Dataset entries
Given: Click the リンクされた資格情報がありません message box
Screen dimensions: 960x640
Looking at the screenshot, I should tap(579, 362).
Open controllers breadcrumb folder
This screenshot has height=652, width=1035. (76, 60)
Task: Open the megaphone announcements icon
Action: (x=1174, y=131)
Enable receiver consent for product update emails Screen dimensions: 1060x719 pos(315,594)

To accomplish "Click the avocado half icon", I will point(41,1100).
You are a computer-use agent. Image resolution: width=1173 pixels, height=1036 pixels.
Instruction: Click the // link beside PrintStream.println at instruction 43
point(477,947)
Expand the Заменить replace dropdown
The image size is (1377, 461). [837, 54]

§ **The exercise**
Please reproduce every line of the records above word for word.

§ **Solution**
Given: Click the リンクされた資格情報がありません message box
Screen dimensions: 960x640
Looking at the screenshot, I should tap(579, 362).
Open controllers breadcrumb folder
This screenshot has height=652, width=1035. (76, 60)
Task: Open the megaphone announcements icon
Action: (x=1174, y=131)
Enable receiver consent for product update emails Screen dimensions: 1060x719 pos(315,594)

To accomplish "Click the avocado half icon", I will point(41,1100).
You are a computer-use agent. Image resolution: width=1173 pixels, height=1036 pixels.
Instruction: Click the // link beside PrintStream.println at instruction 43
point(477,947)
Expand the Заменить replace dropdown
The image size is (1377, 461). [837, 54]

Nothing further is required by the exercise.